Provided passage
“Can social scientists redefine the “war on terror”?” George Packer writes in The New Yorker about a new breed of cultural anthropologists who bring their analysis to bear on the current climate of ‘Islamic insurgency’, arguing that it is not ideology but social networking factors which recruit. “All fifteen Saudi hijackers in the September 11th plot had trouble with their fathers…” The thesis is succinctly put this way: “There are elements in human psychological and social makeup that drive what’s happening. The Islamic bit is secondary. This is human behavior in an Islamic setting. This is not ‘Islamic behavior’.” The social scientists, who are pitching their potential contribution to the ‘global counterinsurgency’ effort, argue the intimate need to understand local social particulars to win the ‘battle for hearts and minds.’ The US is actually serving the insurgents’ purposes by trumpeting a global ‘war on terror’, offering an inherently appealing global cause to new recruits. This is no surprise to those who have long understood how it was the Bush administration’s efforts which gave the Iraqi resistance common cause with the jihadists, or turned ‘al Qaeda’ into a franchised brand name for disparate insurrectionists throughout the Islamic world. The article likens Iraq in the context of the global counterinsurgency effort to Vietnam in the context of the Cold War, of course. The US took a long time to understand that the Cold War was only to a small proportion a military conflict or conflicts and in vast preponderance a propaganda battle.

(Entries drawn from a collection)
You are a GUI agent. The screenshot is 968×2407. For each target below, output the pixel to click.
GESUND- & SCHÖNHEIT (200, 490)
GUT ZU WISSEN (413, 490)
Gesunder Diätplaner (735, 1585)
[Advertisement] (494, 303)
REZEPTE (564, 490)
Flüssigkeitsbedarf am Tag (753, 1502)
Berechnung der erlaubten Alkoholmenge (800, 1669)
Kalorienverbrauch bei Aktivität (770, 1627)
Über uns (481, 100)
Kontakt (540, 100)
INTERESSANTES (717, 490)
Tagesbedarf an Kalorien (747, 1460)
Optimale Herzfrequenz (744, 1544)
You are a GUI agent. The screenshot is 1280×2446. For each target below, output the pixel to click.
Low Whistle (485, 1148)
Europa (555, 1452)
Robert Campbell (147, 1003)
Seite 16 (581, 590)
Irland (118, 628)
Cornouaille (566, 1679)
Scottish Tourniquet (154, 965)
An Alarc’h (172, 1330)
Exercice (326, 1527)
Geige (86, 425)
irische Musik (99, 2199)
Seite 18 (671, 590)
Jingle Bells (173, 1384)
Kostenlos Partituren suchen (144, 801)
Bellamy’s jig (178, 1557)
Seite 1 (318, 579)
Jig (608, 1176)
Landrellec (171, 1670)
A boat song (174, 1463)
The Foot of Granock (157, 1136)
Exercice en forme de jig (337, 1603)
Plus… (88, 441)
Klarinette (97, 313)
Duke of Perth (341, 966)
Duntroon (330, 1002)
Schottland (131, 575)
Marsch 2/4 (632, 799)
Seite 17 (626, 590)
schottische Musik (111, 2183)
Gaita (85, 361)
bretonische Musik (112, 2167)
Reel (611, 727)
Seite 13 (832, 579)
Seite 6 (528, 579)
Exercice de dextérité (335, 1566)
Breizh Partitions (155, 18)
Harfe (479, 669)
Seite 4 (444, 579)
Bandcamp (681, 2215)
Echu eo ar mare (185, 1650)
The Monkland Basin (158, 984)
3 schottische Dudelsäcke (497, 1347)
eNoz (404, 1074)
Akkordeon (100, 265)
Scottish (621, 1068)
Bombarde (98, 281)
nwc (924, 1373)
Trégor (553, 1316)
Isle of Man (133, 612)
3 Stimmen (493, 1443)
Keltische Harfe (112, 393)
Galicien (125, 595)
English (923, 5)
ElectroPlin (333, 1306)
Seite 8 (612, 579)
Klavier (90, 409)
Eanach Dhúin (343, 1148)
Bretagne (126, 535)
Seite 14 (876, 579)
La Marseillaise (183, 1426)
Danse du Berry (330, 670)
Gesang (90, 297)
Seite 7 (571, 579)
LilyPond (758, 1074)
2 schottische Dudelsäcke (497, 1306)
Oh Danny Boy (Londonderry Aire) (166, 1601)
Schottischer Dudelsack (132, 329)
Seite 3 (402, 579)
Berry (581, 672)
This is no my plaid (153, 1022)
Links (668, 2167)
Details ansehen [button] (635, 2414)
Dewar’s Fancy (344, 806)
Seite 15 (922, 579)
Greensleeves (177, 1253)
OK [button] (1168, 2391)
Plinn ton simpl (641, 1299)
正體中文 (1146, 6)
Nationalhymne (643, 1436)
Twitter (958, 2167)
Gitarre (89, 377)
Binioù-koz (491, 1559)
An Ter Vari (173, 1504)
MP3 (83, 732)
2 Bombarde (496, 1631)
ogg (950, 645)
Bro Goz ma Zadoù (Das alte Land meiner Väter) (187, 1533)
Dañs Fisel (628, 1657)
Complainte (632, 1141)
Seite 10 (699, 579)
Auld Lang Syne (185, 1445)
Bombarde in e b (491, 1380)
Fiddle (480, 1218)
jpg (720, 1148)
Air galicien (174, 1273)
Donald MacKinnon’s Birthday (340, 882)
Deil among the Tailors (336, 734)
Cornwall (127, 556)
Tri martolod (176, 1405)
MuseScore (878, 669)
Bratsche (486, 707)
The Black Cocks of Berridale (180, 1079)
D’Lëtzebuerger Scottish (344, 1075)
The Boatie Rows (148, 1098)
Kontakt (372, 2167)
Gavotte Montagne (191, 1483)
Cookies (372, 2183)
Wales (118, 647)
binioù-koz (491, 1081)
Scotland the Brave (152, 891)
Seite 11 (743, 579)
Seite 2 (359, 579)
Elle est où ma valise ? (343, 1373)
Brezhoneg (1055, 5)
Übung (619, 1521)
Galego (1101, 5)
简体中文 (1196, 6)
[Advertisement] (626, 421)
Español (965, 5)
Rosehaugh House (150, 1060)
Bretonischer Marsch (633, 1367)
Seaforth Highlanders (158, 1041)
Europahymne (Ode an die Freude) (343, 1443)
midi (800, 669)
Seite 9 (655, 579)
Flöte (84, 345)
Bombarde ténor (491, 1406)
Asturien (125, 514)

What the task requires
In the passage on the "war on terror," what trouble did all fifteen Saudi hijackers in the September 11th plot share?

Output for this exercise
They all had trouble with their fathers.